De retour, Lao Tia, qui se pique de savoir les usages, verse un doigt de vin dans le verre et, main gauche derrière le dos, attend son approbation. Le breuvage n’en vaut pas la peine, mais Roetgen se plie quand même au glouglou chichiteux de la première gorgée. Ils sont tacitement copains, le serveur et lui, depuis que le vieil homme s’est aperçu que Roetgen baragouinait sans trop d’erreurs le mandarin. Lao Tia a appris son métier au café Kiessling de Tientsin, avant l’avènement du régime communiste ; ces derniers jours, il a eu avec son client de longues conversations nostalgiques sur la Chine à la grande époque des concessions étrangères. Mais ce soir il comprend que quelque chose ne va pas et laisse Roetgen devant sa liasse de feuilles dactylographiées, sans dire un mot, respectueux de son ivresse naissante et, dirait-on, thérapeutique.
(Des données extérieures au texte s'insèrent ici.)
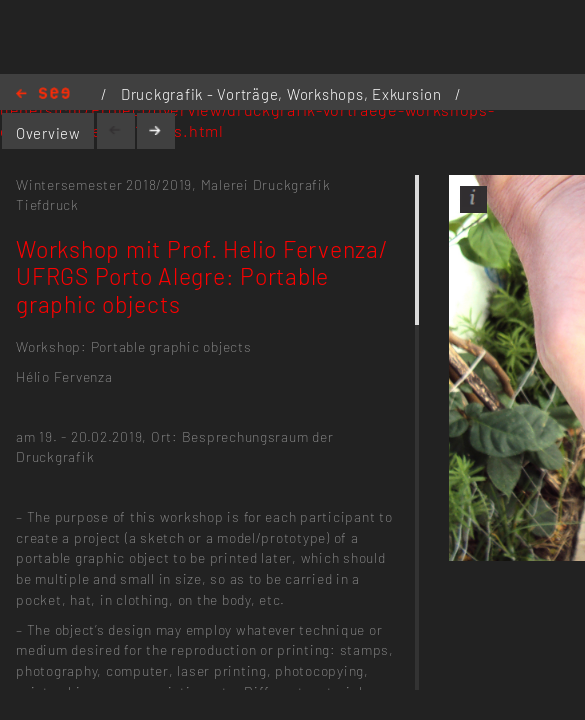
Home (43, 94)
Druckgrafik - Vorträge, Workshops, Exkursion (283, 94)
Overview (48, 133)
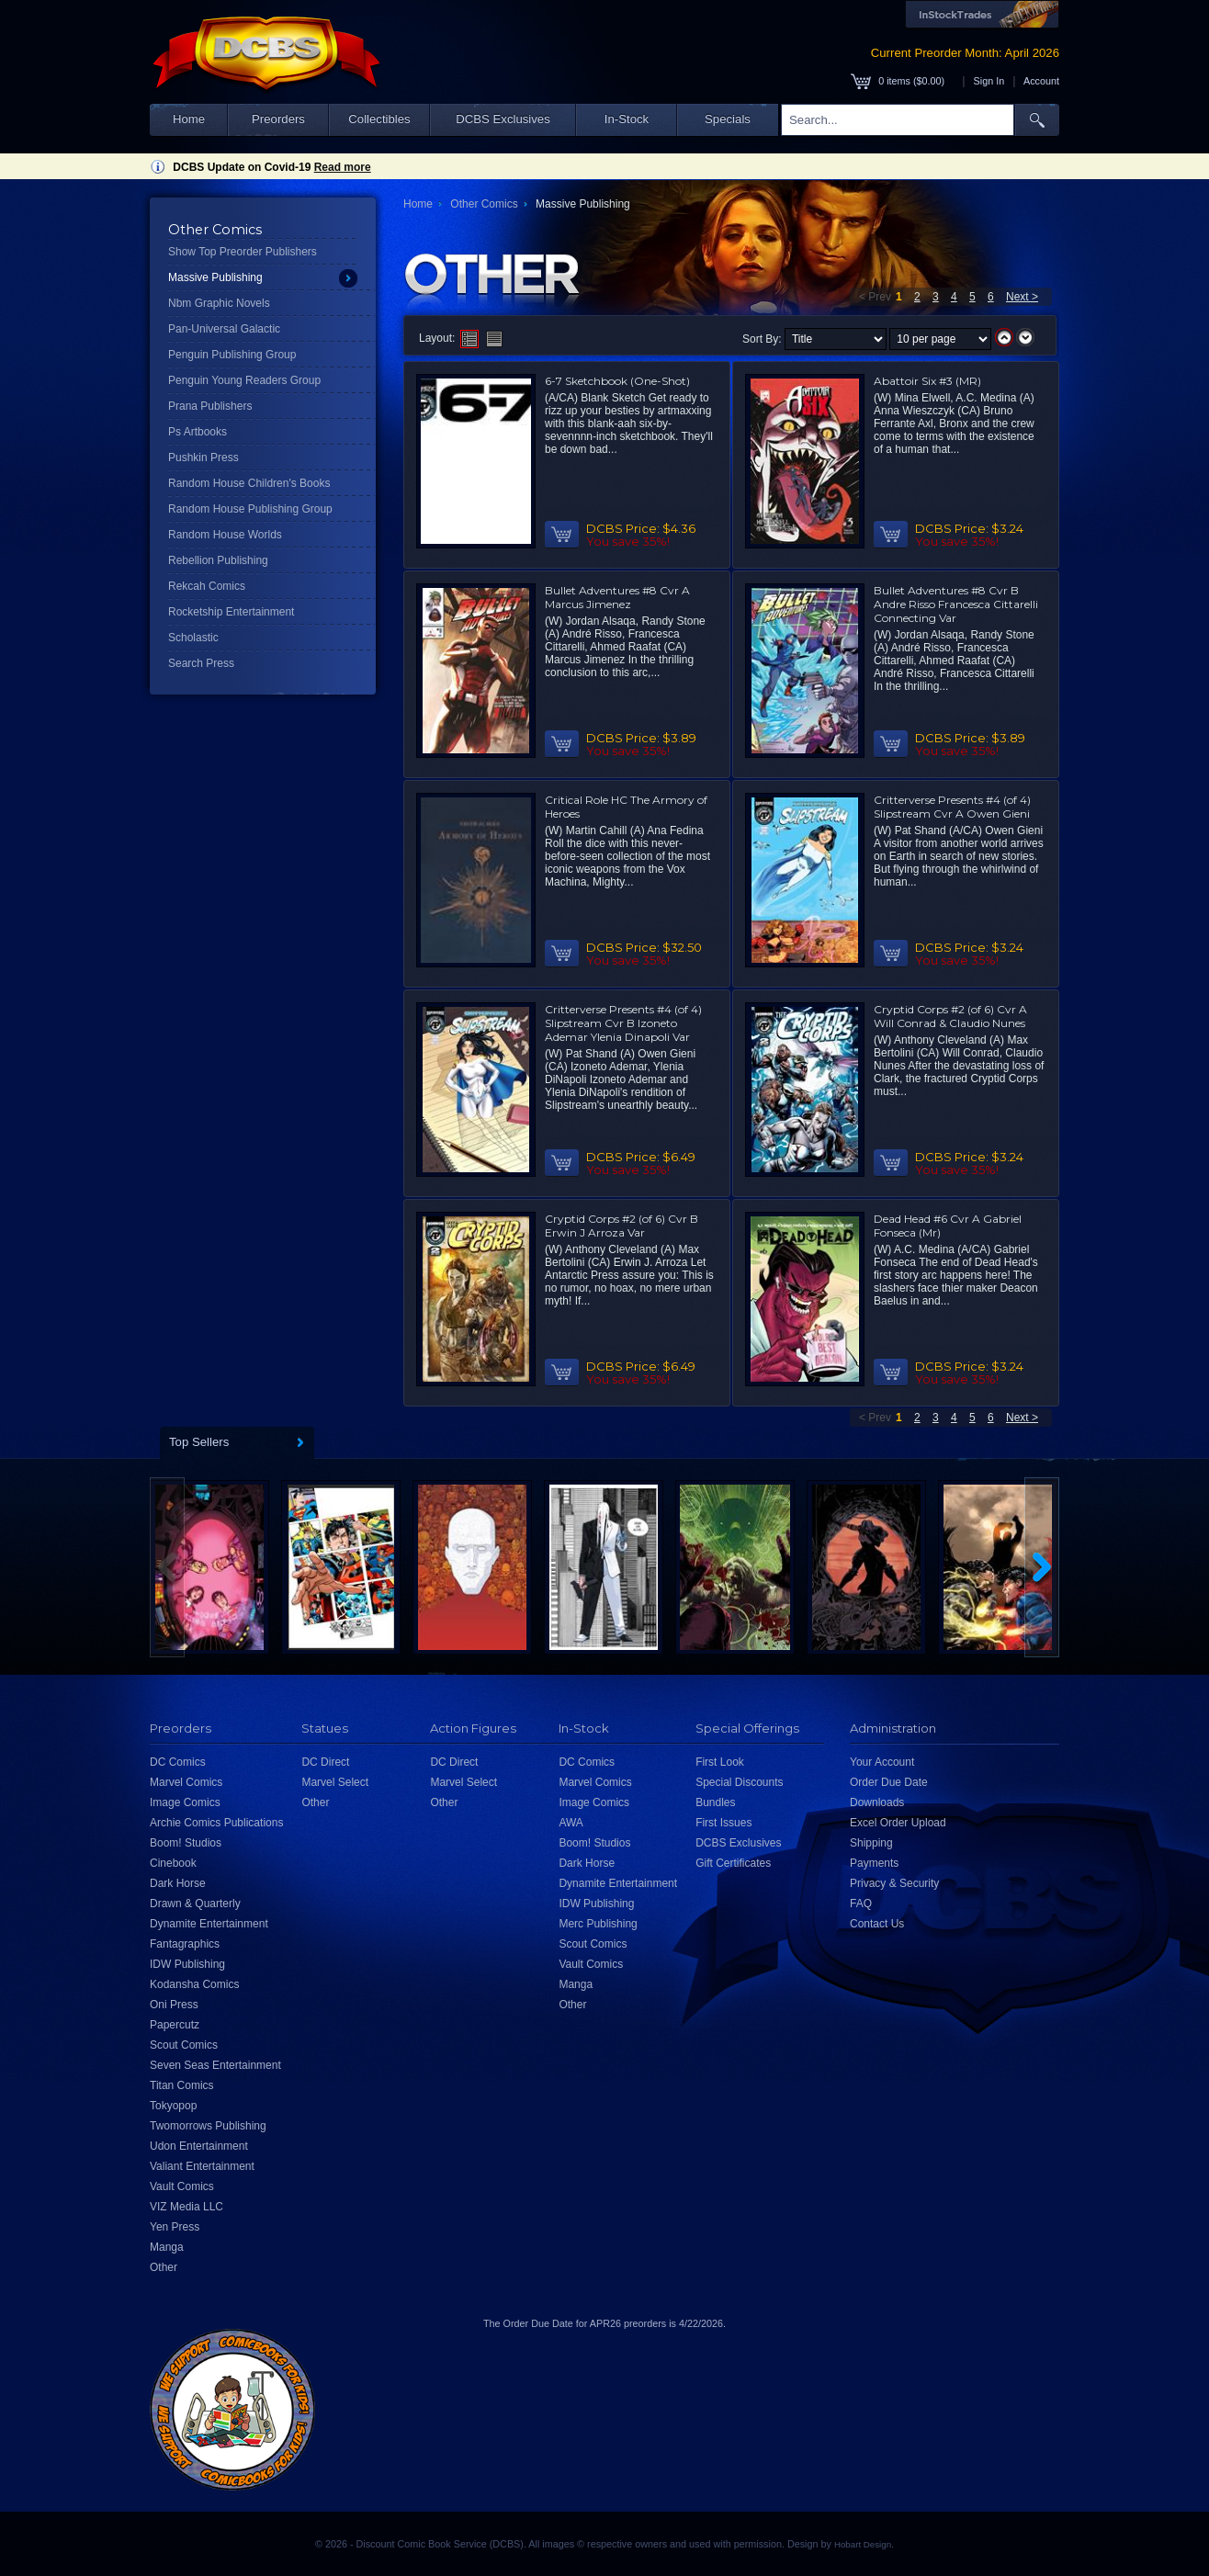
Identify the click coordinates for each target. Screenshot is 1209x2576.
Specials (728, 119)
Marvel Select (334, 1782)
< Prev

Sous le pont menant à l’île de Taipa, loin derrière les hauts palmiers bordant l’hôtel, une jonque, toutes voiles dehors, semble figée dans la touffeur, engluée sur l’eau couleur de lœss. Roetgen se replonge dans ses papiers. Alluvions… un texte commencé deux ans plus tôt, quelques jours seulement après son arrivée à Tientsin. Il se souvient du plissement de lèvres de Warren, concentré sur la frappe d’un manuscrit dont il ne comprenait pas un traître mot.

 

 

Le moustique atomique

 


* * *

 

 

Il neige sur Tientsin, et les fumées d’usines, rendues plus noires par ce contraste, balaient la libellule de soie rouge qu’il aperçoit, très loin, par sa fenêtre. D’une main engourdie par le froid, il a purgé de nouveau le radiateur pour essayer de faire monter un peu d’eau chaude jusqu’à lui. Et comme chaque fois, bien sûr, il n’a pas réussi à éviter le jet d’urine sournois de la machine. À l’endroit où la flanelle de son pantalon est mouillée, sa peau se glace peu à peu.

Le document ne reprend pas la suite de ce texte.